JAKARTA,PGI.OR.ID-Keragaman budaya maupun agama menjadi kekuatan dan peluang dalam persekutuan, pelayanan dan kesaksian yang menghadirkan perdamaian dan keadilan dalam kehidupan internal maupun eksternal bersama masyarakat. Gereja Protestan di Indonesia bagian Barat (GPIB) bekerja mendukung pemerintah Indonesia dalam rangka menghadirkan damai dengan menciptakan spiritualitas damai.
Hal tersebut ditegaskan Ketua Umum Majelis Sinode GPIB Pdt. Paulus Kariso Rumambi usai kegiatan seminar “Membangun Spiritualitas Damai yang Menciptakan Pendamai” yang diadakan dalam rangka HUT ke 70 GPIB, Rabu (7/11), di GPIB Immanuel Jakarta.
“Menciptakan spiritualitas damai bukanlah hal yang mudah, maka perlu disiplin terhadap 5 hal yaitu empati, bersedia terbuka, merendahkan hati, bertekun meski dalam penderitaan, dan tetap memiliki pengharapan,” ujarnya.
Lebih jauh dijelaskan, Membangun Spiritualitas Damai yang Menciptakan Pendamai merupakan tema tahunan GPIB (2018-2019).

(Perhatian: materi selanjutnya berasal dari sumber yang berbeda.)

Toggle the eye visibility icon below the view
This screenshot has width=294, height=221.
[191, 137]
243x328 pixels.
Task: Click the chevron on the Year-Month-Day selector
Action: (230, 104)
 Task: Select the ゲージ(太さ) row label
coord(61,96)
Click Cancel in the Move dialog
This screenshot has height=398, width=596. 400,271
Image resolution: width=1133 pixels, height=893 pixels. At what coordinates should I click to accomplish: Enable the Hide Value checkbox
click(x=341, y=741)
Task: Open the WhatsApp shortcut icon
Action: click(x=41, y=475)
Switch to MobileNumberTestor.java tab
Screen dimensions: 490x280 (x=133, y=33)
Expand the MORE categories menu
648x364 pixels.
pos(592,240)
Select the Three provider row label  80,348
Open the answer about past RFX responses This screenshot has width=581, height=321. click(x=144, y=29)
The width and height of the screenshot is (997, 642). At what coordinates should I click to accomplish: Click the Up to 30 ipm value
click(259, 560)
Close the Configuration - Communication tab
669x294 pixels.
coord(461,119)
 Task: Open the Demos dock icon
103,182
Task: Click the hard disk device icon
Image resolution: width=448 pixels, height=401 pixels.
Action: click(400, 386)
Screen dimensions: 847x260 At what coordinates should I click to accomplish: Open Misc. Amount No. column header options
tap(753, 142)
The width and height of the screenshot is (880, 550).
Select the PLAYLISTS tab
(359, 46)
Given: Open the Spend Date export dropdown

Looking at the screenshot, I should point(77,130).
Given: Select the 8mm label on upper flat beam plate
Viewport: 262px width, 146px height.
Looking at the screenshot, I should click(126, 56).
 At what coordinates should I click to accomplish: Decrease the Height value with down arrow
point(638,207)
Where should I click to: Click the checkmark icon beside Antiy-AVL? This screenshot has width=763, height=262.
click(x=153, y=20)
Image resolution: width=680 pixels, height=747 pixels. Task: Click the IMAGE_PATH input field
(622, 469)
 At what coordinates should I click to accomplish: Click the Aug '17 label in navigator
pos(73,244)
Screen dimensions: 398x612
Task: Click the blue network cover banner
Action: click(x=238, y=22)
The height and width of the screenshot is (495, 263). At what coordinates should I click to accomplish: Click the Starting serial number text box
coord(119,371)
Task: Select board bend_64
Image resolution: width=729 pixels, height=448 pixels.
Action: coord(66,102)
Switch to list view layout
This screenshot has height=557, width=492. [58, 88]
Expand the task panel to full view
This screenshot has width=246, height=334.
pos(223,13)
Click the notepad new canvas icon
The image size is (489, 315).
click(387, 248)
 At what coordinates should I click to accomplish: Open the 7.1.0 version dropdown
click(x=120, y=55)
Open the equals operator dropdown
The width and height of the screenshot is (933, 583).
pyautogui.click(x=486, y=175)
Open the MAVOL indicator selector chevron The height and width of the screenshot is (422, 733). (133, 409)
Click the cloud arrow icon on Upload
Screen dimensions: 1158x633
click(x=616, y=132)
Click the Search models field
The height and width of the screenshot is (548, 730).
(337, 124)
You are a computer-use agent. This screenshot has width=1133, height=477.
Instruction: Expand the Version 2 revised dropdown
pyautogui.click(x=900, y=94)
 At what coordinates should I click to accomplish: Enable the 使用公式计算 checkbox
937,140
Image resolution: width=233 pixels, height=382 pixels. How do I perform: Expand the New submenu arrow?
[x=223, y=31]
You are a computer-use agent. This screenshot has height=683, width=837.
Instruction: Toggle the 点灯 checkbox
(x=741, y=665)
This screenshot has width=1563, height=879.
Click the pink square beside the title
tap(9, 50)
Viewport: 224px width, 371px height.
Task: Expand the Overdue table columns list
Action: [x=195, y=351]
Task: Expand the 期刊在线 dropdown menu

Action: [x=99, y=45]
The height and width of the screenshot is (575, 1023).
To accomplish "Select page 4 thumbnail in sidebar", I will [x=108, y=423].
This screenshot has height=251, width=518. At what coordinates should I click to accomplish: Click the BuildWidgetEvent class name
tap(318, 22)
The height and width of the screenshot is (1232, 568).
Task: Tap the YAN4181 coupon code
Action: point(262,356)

Tema tersebut dapat diartikan sebagai kekuatan atau Roh yang menjadi barometer hubungan pribadi dengan Sang Khalik dan sesama ciptaan, melahirkan manusia yang memiliki moralitas, etika, cara pandang dan hati yang baik serta mencerminkan sifat dan karakter yang baik dan benar.
Melalui proses transformasi, maka GPIB akan menjadi komunitas damai dengan spiritualitas damai melalui pelayanan dan kesaksian yang mendatangkan damai sejahtera di tengah dan bersama masyarakat dalam rangka menyongsong tahun politik dalam arak-arakan pembawa damai karena, “Berbahagialah orang yang membawa damai, karena mereka akan disebut anak-anak Allah (Matius 5:9).”
Rumambi menambahkan, tantangan terbesar dalam menghadirkan damai sejahtera sebenarnya justru datang dari agama yang disalahpahami, disalahartikan, tetapi juga dipolitisir. “Karena sekarang ini agama itu kalau diibaratkan sebuah kendaraan, dia BMW seri terbaru yang paling nyaman digunakan. Ini yang menjadi tantangan kita bersama sebenarnya,” tandasnya.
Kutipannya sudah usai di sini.